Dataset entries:
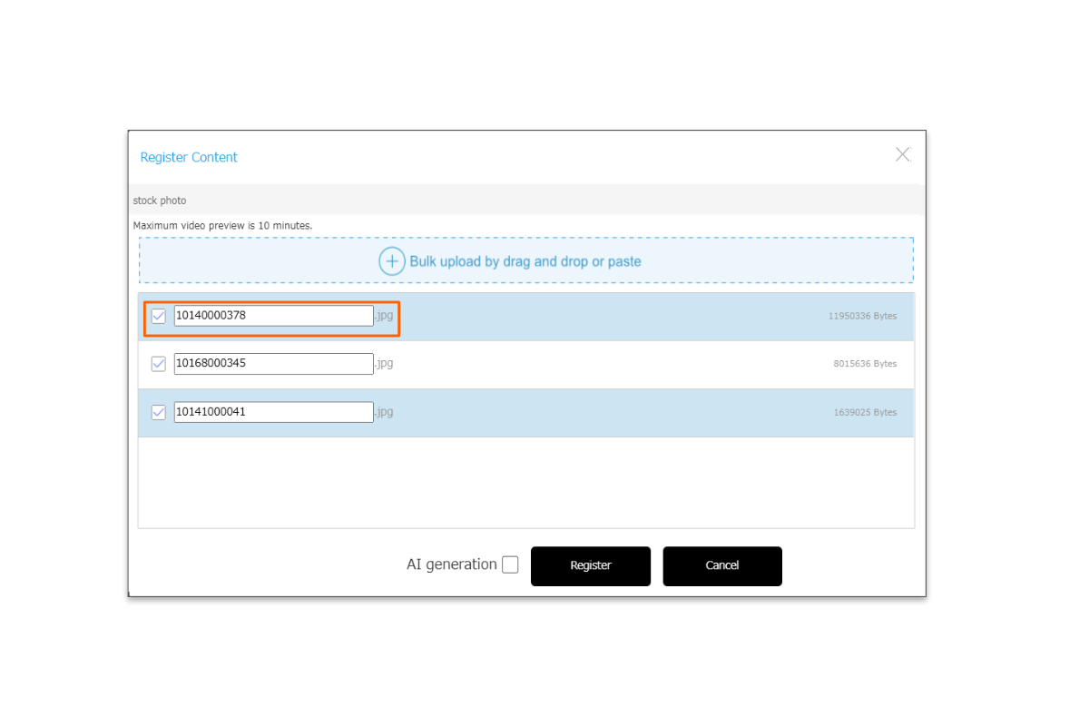The height and width of the screenshot is (726, 1089).
Task: Click the Register Content dialog title
Action: click(x=189, y=157)
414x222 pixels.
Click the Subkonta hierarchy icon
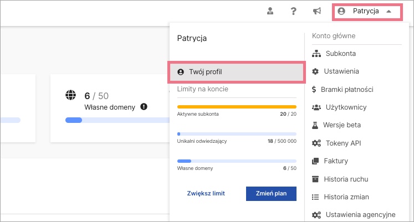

**Do this**: Return every line of the data above word for word, leaving out the pictures.

**Answer for the task**:
The height and width of the screenshot is (726, 1089).
Task: Click the Register Content dialog title
Action: click(x=189, y=157)
414x222 pixels.
Click the Subkonta hierarchy icon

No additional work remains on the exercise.